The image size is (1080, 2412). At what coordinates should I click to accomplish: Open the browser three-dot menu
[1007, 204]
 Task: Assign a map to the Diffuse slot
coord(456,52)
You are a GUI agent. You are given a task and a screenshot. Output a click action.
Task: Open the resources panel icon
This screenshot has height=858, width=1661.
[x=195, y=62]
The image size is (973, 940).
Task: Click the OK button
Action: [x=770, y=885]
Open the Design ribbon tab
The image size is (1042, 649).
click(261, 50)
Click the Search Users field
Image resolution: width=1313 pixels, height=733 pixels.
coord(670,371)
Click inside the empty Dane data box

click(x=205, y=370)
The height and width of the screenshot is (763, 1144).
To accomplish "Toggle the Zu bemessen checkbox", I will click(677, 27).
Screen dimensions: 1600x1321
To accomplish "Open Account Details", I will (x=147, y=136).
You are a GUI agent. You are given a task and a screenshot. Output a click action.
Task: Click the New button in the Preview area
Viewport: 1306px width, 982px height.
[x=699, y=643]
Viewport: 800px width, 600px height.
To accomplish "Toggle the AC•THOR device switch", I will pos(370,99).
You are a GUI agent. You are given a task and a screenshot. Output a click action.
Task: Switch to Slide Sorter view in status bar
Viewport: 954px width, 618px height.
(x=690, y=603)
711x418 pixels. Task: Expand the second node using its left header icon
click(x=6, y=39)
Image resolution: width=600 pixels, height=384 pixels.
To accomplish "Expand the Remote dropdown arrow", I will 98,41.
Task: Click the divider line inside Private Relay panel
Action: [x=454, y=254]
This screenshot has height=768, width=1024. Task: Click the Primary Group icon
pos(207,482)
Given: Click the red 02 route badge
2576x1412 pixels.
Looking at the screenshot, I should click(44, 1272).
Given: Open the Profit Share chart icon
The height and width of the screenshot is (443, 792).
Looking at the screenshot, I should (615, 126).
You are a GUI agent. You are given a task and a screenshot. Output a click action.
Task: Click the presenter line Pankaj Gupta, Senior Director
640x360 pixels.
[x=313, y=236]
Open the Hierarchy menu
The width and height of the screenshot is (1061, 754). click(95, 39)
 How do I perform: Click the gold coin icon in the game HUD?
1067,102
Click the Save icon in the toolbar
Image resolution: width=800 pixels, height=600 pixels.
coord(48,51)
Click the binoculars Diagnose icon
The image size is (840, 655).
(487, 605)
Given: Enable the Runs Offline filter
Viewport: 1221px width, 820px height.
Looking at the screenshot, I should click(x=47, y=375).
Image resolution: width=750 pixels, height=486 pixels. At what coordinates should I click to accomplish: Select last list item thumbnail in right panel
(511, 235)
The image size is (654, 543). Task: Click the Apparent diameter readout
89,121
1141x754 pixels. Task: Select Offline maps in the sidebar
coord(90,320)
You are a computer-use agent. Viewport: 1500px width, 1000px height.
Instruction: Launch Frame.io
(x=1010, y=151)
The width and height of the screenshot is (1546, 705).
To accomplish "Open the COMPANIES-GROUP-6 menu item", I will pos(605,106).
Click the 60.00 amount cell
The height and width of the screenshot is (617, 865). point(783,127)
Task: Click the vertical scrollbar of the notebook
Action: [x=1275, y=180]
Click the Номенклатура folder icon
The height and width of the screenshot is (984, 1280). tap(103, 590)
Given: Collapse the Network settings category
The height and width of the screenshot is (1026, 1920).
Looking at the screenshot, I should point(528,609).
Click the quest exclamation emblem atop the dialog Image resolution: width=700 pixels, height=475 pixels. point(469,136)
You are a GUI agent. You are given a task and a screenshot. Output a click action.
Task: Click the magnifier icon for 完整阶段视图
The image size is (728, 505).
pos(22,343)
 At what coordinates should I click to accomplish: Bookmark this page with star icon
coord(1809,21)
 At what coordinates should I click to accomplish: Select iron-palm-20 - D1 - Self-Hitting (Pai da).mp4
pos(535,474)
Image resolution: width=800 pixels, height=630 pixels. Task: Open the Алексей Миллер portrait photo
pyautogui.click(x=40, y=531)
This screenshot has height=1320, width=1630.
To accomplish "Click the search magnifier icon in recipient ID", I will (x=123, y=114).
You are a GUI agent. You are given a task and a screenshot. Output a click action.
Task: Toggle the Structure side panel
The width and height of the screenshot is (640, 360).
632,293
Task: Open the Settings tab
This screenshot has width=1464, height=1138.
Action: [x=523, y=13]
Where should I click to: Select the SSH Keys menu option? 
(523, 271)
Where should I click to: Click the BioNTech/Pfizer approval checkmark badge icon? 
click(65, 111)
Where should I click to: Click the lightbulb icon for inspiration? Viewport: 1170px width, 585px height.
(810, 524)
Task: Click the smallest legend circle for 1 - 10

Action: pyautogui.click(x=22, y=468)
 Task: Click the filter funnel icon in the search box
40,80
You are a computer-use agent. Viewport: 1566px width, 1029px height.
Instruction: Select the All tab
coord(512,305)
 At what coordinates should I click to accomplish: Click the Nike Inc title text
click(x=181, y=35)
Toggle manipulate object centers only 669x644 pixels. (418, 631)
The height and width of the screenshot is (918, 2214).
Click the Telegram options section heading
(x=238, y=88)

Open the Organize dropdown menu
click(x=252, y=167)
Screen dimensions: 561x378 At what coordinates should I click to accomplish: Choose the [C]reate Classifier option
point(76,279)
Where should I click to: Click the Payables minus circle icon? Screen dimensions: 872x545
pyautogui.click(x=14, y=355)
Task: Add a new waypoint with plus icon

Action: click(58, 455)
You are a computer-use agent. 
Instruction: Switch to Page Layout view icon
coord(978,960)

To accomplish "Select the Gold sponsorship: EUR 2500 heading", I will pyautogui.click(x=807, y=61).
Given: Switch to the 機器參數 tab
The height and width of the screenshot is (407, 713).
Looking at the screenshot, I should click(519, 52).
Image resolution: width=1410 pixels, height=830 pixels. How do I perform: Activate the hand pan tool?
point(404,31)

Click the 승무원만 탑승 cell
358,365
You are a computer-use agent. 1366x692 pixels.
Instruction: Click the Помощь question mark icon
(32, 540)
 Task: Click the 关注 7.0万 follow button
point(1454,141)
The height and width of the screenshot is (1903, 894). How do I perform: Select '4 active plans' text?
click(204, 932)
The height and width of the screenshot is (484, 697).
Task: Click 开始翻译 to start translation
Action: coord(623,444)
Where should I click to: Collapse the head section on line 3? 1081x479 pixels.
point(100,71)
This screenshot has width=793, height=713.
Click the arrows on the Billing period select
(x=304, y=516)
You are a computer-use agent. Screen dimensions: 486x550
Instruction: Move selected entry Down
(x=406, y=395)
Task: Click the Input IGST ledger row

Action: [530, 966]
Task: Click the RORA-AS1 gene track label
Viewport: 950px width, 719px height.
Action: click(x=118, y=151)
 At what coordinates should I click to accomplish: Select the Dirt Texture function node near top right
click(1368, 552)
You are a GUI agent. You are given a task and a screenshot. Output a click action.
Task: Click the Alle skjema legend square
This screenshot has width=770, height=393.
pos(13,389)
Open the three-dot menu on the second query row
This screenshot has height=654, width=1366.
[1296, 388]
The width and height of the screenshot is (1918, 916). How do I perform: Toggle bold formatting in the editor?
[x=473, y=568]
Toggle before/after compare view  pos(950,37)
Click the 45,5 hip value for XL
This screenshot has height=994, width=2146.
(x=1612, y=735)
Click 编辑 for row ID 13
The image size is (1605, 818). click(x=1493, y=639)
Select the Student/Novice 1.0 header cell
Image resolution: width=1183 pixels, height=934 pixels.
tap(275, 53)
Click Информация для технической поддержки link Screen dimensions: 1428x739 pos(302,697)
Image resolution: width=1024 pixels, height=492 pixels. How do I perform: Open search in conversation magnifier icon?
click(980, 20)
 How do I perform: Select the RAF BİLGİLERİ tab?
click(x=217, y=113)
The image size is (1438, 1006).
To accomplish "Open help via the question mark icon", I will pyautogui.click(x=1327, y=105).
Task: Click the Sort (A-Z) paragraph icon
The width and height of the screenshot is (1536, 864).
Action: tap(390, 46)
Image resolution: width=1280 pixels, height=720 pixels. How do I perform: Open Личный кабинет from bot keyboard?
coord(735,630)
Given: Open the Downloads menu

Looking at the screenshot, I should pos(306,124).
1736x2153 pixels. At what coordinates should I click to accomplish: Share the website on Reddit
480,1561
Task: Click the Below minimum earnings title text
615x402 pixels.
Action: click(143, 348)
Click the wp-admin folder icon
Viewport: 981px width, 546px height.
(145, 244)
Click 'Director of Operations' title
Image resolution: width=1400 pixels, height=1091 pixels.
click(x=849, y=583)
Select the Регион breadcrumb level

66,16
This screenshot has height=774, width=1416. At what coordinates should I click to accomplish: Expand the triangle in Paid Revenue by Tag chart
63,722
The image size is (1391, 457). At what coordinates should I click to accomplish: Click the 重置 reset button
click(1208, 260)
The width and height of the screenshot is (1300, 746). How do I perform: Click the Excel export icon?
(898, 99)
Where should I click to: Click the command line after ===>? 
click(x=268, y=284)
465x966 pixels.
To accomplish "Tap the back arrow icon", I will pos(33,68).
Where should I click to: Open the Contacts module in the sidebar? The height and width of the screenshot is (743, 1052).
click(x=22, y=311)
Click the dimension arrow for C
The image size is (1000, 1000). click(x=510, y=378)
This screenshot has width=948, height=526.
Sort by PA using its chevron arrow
◇ ◇ ◇
#### [ASSIGNED TASK]
The lines to retype run from the start of the entries through the line containing "Task: Open the resources panel icon"; reproduce them exactly and add nothing.

#### [EXERCISE ANSWER]
The image size is (1080, 2412). At what coordinates should I click to accomplish: Open the browser three-dot menu
[1007, 204]
 Task: Assign a map to the Diffuse slot
coord(456,52)
You are a GUI agent. You are given a task and a screenshot. Output a click action.
Task: Open the resources panel icon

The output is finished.